Source extract
* BEGIN *
Example of organized structure:

# Create complete structure for a project
mkdir -p /scratch/projetos/<my_project>/analysis_project/{data,scripts,results,logs}

# Result:
# /scratch/projetos/<my_project>/analysis_project/
# ├── data/
# ├── scripts/
# ├── results/
# └── logs/

Copy files and directories

# Copy file
cp original_file.py copy_file.py

# Copy file to another directory
cp script.py /scratch/projetos/<my_project>/scripts/

# Copy entire directory (recursive)
cp -r original_folder/ copy_folder/

# Copy preserving metadata (timestamps, permissions)
cp -a important_data/ backup_data/

# Copy multiple files to a directory
cp file1.txt file2.txt file3.txt /scratch/projetos/<my_project>/data/

Move and rename

# Rename file
mv old_name.py new_name.py

# Move file to another directory
mv result.csv /scratch/projetos/<my_project>/results/

# Move directory
mv old_folder/ /scratch/projetos/<my_project>/new_location/

# Move multiple files
mv *.txt /scratch/projetos/<my_project>/texts/

Remove files and directories

Caution: Removal is permanent

There is no recycle bin on the cluster. Removed files cannot be recovered.
* END *
Records
* BEGIN *
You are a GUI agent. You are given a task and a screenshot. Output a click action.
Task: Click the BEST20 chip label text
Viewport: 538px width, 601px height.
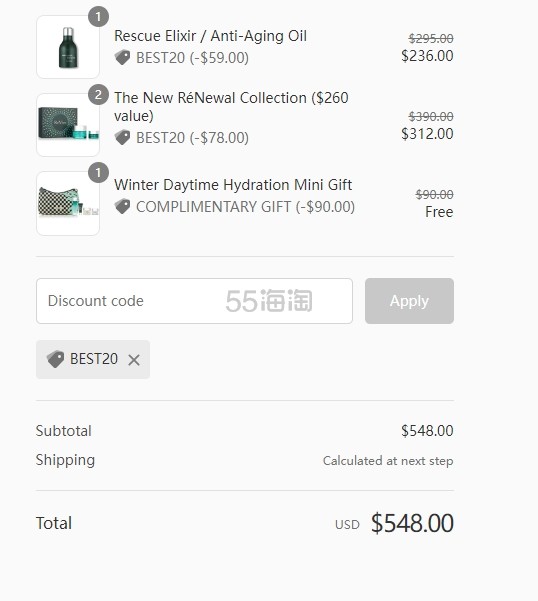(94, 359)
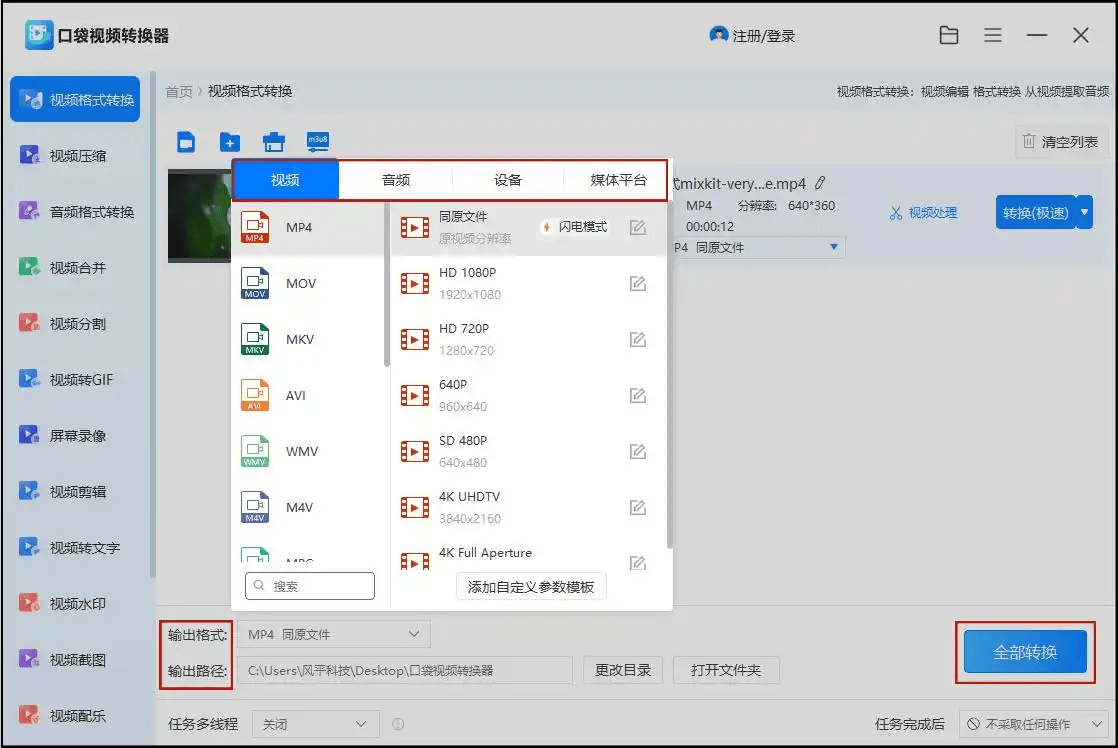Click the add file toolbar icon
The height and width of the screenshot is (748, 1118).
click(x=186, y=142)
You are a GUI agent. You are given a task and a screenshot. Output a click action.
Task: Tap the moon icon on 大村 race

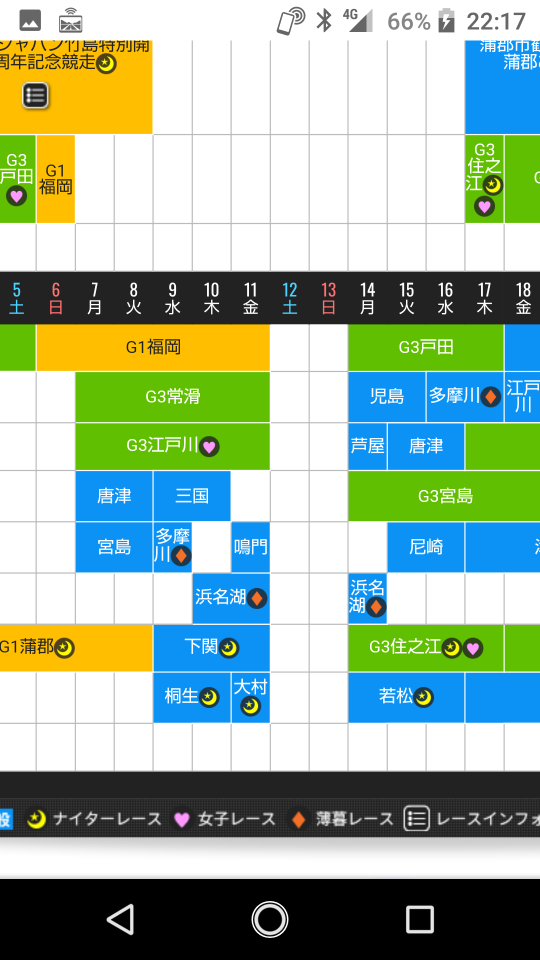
* END *
Tasks for this exercise
a. Retype every line of the listing, leaving out the pictures.
b. Extend the guide to cluster file commands from the point where it stops.
The command guide and the listing have nothing to do with each other.

Responses for each task
a.
You are a GUI agent. You are given a task and a screenshot. Output a click action.
Task: Click the BEST20 chip label text
Viewport: 538px width, 601px height.
(94, 359)
Click the add file toolbar icon
The height and width of the screenshot is (748, 1118).
click(x=186, y=142)
You are a GUI agent. You are given a task and a screenshot. Output a click action.
Task: Tap the moon icon on 大村 race

b.
# Remove file
rm file.txt

# Remove with confirmation (recommended)
rm -i important_file.dat

# Remove multiple files
rm file1.txt file2.txt

# Remove all .tmp files from current directory
rm *.tmp

# Remove empty directory
rmdir empty_folder/

# Remove directory with contents (recursive)
rm -r folder_with_files/

# Force remove (use with GREAT care!)
rm -rf folder/  # NOT recommended without prior verification

Safety tip:

# Always check before removing
ls *.tmp        # See what will be removed
rm -i *.tmp     # Remove with confirmation for each file

Space Management

Check disk usage

# Check size of a directory
du -sh /scratch/projetos/<my_project>/project/

# List size of all subdirectories
du -h --max-depth=1 /scratch/projetos/<my_project>/

# Find the 10 largest directories
du -h /scratch/projetos/<my_project>/ | sort -rh | head -10

# Check available space on filesystem
df -h /scratch

# Check your quota (if configured)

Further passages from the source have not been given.